Foto: RL Hevia
Cuando La Habana se quedó sin electricidad, mi circuito llevaba más de 10 horas apagado. No me enteré del colapso del Sistema Electroenergético Nacional hasta un buen rato después, cuando una vecina gritó a todo pulmón, para quien quisiera oírla: «Guarden pan pa’ mayo que esta cosa se ha jodido otra vez».
Era la mañana del viernes 18 de octubre, poco tiempo después de que el Primer Ministro explicara en una confusa y atolondrada comparecencia televisiva la situación de pánico que enfrenta el país. Era un mensaje tardío para los guajiros que ya llevábamos casi un mes soportando cortes de 16 hasta 20 horas diarias y varios años resistiendo estoicamente la inestabilidad del SEN.
Así que, cuando comprendí que la electricidad no vendría a las 10 de la mañana, como estaba programado en la planificación de la precariedad a la que me había ido acostumbrando; cuando vi que, efectivamente, la oscuridad sería prolongada, ya no contaba con demasiadas reservas a las que apelar, ni físicas ni espirituales. Enfrenté el apagón masivo agotada, sin gas para cocinar, sin agua en un tercer piso, con el refrigerador casi descongelado, con la batería del celular en 17 por ciento y un niño de 6 años pidiéndome la merienda.
La suerte son mis vecinos, sobre todo la gorda bonachona que no cesa en vaticinar el fin del mundo, del socialismo y del gobierno. La suerte es que lo hacen con la misma vehemencia con la que luego me tocan a la puerta para regalarme un dulce para el niño o calentarme un vaso de leche justo antes de que se corte. Son escandalosos, pero solidarios; desean lo que todos queremos, que esta angustia termine, sea como sea. Ellos me ayudan con la comida del niño y a conseguir carbón para improvisar una hornilla en el balcón del apartamento, esa reliquia del Período Especial que nunca superamos del todo.
Volvemos al carbón, a la vela, al cubo de agua que hay que subir hasta el tercer piso, a los cuentos de fantasmas y aparecidos para entretener al niño, a salir como una loca con el celular y el cargador en una bolsa, buscando que algún alma caritativa con planta eléctrica me haga el favor de cargar un poco la batería…
Regresamos a la condición más elemental del ser humano: la lucha por la supervivencia, la condena de aspirar a poco: comer, tomar agua, garantizar que tu hijo no sufra demasiado, dormir incómoda, levantarte al día siguiente sin fe en que la tan deseada electricidad llegará a ti, residente en un circuito sin hospitales, sin jefes importantes ni privilegios. Eres de un circuito que no le importa a nadie, en una zona periférica de una provincia tranquila, habitada por gente mayor y cautelosa a la que nadie teme, y no te queda más que esperar: a buen tiempo, para el lunes o martes, si acaso, te devolverán la electricidad.

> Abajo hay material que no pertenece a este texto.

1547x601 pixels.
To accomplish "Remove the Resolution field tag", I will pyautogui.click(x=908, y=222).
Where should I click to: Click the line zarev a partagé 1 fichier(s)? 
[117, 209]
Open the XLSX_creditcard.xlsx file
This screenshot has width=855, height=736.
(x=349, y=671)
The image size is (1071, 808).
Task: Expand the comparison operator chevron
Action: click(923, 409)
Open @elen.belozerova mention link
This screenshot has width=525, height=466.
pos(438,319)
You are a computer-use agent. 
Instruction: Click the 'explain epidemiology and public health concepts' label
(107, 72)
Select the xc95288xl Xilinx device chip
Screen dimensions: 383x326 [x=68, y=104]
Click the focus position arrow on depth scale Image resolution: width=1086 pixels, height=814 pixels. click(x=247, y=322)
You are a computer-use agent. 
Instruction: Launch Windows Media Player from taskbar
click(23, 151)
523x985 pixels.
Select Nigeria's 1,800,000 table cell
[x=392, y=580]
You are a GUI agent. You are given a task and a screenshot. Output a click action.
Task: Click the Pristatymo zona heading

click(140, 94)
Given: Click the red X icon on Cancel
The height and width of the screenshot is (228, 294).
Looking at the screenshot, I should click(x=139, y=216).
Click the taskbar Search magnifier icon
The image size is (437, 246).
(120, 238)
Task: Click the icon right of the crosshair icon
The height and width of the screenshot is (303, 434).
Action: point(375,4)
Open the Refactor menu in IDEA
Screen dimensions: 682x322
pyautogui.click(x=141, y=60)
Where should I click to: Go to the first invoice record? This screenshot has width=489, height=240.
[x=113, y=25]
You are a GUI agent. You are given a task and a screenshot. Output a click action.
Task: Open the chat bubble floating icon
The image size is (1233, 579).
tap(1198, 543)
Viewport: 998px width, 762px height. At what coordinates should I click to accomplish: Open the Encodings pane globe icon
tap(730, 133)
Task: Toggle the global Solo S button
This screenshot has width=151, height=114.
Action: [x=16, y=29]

Todo es medianamente soportable hasta este punto, porque la suerte del cubano es que si tienes otros cubanos cerca nunca estarás en la más absoluta miseria. Lo que realmente me incomoda es el llamado a confiar en los trabajadores eléctricos, como si ellos tuvieran en sus manos la posibilidad de arreglar la total obsolescencia tecnológica de nuestras máquinas generadoras, como si fueran estos mismos trabajadores eléctricos los que decidieron usar el presupuesto que la realidad ha demostrado debía haberse invertido en colocar -al menos- una curita en las termoeléctricas que ya están carcomidas y, parece, sin remedio.
Podrán arrancar en algún momento porque son máquinas más hermosas que Maceo, pero no pueden generar sin combustible, no funcionan con discursos de exhortación ni con llamados contra el bloqueo. Con discursos y reuniones, está más que demostrado, no funcionan ni las termoeléctricas, ni la producción de alimentos, ni se desinfla la inflación, ni se detiene el tsunami migratorio que ha sacado y seguirá sacando del país a miles de cubanos, cada día con más fuerza.
Por eso, para evitar más angustias de las estrictamente necesarias, las que vienen incluidas en la «libreta» del apagón, evito abrir las redes -si la conexión lo permite- porque cada mensaje de ánimo desde una Habana que se va restableciendo con urgencia y nerviosismo, cada reporte de caídas y reconexiones, cada gurú del optimismo diciéndome que confíe, que saldremos victoriosos de la batalla energética, me pone aún más nerviosa.
Llevo más de 50 horas seguidas sin electricidad. Debe ser que, en el escalafón de los que fundan y aman, de los que se sacrifican y dan su paso al frente, no tengo méritos suficientes. Todos éramos iguales, hasta que llegó el apagón tercermundista y nos reveló por las malas nuestras abismales diferencias. El que tenga ojos, que vea, aunque ya yo no veo nada, menos aún la luz al final del túnel: llevo más de 50 horas sin electricidad.